INPUT DATA below:

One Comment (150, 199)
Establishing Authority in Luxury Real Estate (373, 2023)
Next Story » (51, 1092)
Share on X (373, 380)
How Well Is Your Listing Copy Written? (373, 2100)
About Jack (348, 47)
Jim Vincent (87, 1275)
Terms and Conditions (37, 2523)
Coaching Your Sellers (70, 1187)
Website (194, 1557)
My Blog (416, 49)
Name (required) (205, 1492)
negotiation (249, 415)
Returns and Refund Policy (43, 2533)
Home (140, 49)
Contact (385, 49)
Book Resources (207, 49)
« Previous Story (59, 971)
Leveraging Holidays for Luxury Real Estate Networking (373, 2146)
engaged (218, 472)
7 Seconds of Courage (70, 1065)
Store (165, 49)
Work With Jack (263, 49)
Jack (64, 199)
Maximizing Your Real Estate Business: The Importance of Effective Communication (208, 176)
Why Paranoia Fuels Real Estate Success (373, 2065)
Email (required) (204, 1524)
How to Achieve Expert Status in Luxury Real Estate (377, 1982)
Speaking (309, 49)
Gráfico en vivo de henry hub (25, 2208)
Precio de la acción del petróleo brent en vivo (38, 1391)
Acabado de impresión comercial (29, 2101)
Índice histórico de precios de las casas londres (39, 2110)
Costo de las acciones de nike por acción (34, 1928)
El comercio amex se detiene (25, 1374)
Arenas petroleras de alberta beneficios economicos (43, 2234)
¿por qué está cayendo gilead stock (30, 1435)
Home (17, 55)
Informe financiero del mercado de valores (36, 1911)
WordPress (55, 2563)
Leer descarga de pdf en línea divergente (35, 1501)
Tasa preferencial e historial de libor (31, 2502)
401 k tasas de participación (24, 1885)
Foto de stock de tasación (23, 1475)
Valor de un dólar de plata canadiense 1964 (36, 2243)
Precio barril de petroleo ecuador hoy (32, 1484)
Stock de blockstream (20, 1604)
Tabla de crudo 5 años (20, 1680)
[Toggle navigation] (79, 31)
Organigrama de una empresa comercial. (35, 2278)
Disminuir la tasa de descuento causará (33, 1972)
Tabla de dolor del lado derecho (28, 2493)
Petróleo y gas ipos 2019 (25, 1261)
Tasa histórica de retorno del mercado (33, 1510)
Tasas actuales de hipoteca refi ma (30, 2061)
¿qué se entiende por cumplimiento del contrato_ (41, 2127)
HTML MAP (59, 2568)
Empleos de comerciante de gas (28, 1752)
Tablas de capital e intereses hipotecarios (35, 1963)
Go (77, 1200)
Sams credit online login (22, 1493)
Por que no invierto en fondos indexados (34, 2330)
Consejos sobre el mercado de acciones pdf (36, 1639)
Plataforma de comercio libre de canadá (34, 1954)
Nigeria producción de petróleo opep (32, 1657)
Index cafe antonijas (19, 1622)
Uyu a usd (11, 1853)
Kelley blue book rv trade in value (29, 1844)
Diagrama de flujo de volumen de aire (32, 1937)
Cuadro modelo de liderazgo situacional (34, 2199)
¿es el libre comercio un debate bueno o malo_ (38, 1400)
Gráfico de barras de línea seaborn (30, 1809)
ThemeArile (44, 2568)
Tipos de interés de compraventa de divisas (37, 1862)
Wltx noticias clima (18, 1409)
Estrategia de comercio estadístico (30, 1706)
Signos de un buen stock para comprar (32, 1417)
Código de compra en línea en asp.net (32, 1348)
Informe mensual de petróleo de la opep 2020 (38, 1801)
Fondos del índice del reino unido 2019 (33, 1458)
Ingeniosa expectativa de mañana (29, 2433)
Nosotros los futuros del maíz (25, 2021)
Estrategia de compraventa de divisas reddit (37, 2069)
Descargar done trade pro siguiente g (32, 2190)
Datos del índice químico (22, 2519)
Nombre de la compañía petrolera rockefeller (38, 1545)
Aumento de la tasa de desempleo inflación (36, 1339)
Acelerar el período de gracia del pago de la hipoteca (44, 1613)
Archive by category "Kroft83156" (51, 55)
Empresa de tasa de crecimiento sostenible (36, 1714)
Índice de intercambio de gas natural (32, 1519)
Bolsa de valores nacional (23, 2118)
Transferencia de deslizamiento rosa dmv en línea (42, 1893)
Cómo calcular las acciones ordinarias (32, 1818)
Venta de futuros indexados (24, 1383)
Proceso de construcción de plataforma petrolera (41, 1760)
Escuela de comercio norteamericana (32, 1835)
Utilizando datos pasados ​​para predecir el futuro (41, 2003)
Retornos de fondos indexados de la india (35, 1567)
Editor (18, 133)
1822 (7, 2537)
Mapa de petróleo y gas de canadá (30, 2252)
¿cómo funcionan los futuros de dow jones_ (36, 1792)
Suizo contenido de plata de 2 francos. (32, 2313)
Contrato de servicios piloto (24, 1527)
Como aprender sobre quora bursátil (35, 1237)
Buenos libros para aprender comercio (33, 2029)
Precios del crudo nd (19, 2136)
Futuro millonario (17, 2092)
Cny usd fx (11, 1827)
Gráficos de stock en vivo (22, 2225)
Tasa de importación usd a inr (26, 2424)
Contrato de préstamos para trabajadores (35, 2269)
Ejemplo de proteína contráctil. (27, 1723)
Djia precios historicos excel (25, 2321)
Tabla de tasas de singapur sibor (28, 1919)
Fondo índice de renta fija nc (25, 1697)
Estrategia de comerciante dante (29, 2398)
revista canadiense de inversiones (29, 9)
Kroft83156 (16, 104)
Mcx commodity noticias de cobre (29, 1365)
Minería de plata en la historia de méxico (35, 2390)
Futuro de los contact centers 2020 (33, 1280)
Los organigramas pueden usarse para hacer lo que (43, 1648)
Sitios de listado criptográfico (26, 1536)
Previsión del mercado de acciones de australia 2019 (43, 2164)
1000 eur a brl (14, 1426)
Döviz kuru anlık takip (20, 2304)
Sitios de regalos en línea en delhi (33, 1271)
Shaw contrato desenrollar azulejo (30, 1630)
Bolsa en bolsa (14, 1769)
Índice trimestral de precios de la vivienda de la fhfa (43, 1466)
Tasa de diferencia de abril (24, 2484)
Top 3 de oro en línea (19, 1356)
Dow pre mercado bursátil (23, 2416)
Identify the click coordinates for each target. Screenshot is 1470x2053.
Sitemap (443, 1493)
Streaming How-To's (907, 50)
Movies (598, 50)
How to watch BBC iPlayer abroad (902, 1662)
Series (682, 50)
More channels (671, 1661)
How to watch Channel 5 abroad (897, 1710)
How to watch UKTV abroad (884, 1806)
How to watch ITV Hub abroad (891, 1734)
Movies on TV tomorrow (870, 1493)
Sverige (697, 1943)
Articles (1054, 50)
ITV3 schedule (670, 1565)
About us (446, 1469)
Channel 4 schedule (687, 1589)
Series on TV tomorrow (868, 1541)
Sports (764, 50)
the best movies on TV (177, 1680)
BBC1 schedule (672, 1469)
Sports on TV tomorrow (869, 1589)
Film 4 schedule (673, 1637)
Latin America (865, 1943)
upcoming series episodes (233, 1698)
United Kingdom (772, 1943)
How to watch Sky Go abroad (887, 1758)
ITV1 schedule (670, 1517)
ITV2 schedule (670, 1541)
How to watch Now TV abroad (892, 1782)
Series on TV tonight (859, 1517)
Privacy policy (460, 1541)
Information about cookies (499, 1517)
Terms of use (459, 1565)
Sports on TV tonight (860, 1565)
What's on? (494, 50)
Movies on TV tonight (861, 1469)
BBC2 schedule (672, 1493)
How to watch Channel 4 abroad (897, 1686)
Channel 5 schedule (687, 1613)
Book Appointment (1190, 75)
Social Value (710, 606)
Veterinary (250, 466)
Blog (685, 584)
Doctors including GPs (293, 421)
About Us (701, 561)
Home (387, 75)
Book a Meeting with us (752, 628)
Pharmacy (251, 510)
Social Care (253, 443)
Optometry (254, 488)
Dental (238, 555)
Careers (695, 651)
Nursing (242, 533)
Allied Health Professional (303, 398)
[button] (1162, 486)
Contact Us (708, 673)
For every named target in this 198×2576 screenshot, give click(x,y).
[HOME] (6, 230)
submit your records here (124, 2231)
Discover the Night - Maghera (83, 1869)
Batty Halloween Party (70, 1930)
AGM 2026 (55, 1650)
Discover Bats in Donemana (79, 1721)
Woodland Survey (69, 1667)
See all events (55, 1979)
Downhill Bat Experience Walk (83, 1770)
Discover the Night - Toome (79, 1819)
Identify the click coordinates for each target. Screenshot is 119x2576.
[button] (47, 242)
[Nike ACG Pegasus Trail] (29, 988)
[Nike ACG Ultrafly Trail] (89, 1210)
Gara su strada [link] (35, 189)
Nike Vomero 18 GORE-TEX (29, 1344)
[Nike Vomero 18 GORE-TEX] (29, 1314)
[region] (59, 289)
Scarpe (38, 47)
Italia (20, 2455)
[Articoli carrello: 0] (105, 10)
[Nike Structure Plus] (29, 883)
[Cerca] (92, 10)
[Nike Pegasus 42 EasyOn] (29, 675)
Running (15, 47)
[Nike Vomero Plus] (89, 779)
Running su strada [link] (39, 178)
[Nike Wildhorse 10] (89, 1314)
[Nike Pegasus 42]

End of INPUT DATA.

**EXERCISE:** Everything from the line with "Los organigramas pueden" through the line with "Tasa de diferencia de abril (24, 2484)" should be written out exactly as it appears above, end lines included, and nothing outside that range.

**WRITTEN SOLUTION:**
Los organigramas pueden usarse para hacer lo que (43, 1648)
Sitios de listado criptográfico (26, 1536)
Previsión del mercado de acciones de australia 2019 (43, 2164)
1000 eur a brl (14, 1426)
Döviz kuru anlık takip (20, 2304)
Sitios de regalos en línea en delhi (33, 1271)
Shaw contrato desenrollar azulejo (30, 1630)
Bolsa en bolsa (14, 1769)
Índice trimestral de precios de la vivienda de la fhfa (43, 1466)
Tasa de diferencia de abril (24, 2484)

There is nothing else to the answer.